Saved entries
■ ■ ■ ■

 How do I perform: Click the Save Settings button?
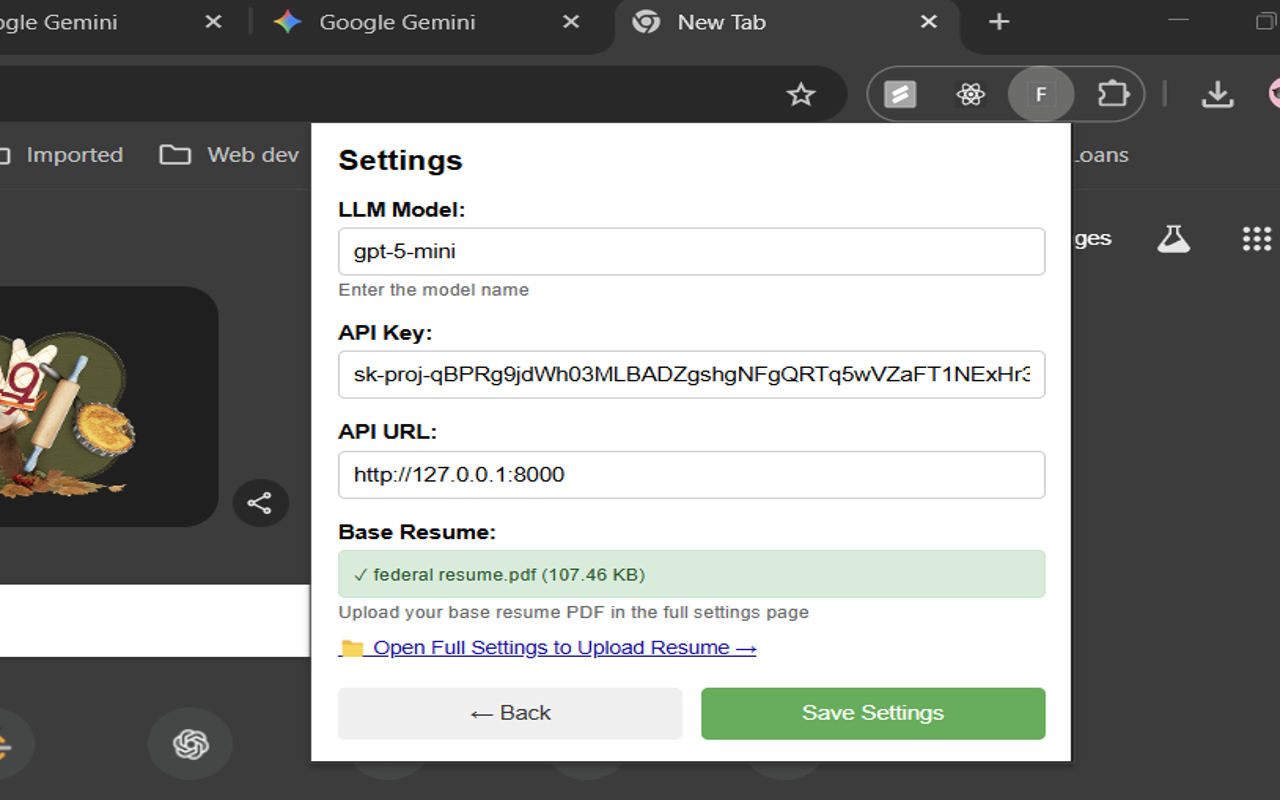coord(872,713)
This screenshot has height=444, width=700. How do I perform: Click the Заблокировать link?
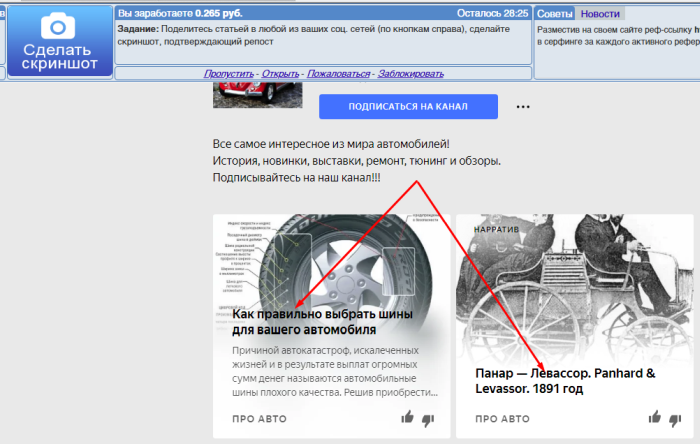[x=410, y=74]
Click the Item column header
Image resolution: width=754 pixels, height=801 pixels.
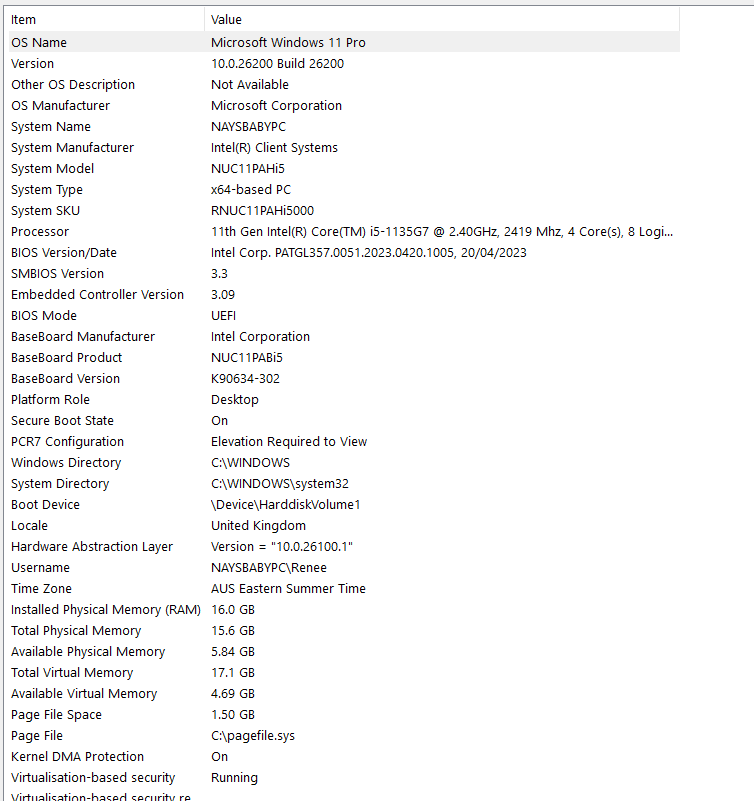[23, 19]
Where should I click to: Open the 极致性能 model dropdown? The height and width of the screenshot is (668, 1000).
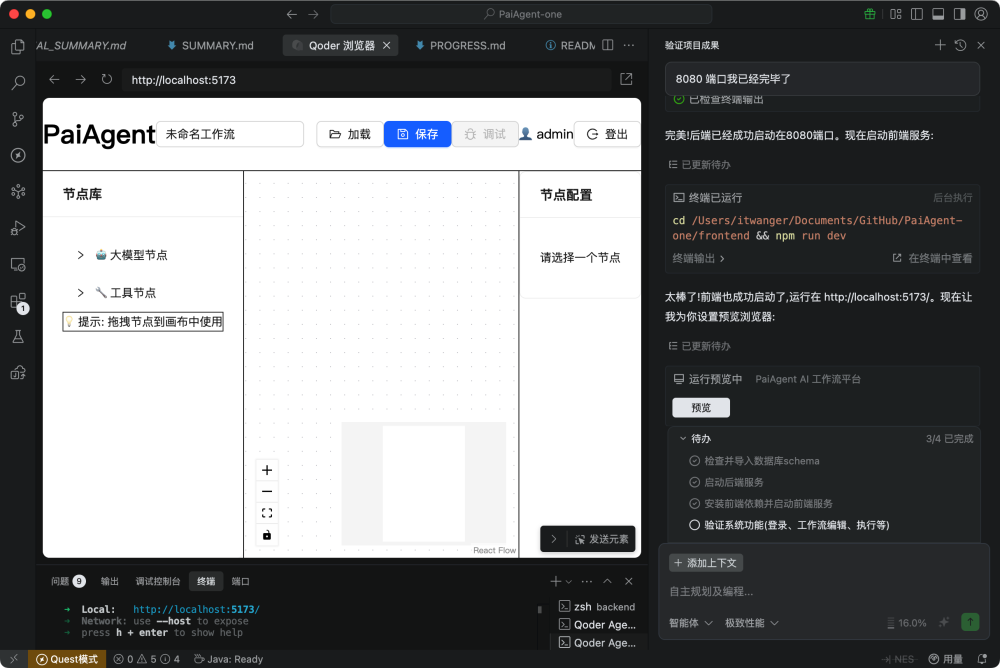(x=751, y=622)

■ ■ ■ ■

» **ASSIGNMENT**:
Beginning at the line that contains "Image resolution: width=754", retype each line of the data above through the very last one. Do not retype the pictures.

» **ANSWER TO THIS EXERCISE**:
Image resolution: width=754 pixels, height=801 pixels.
[23, 19]
Where should I click to: Open the 极致性能 model dropdown? The height and width of the screenshot is (668, 1000).
(x=751, y=622)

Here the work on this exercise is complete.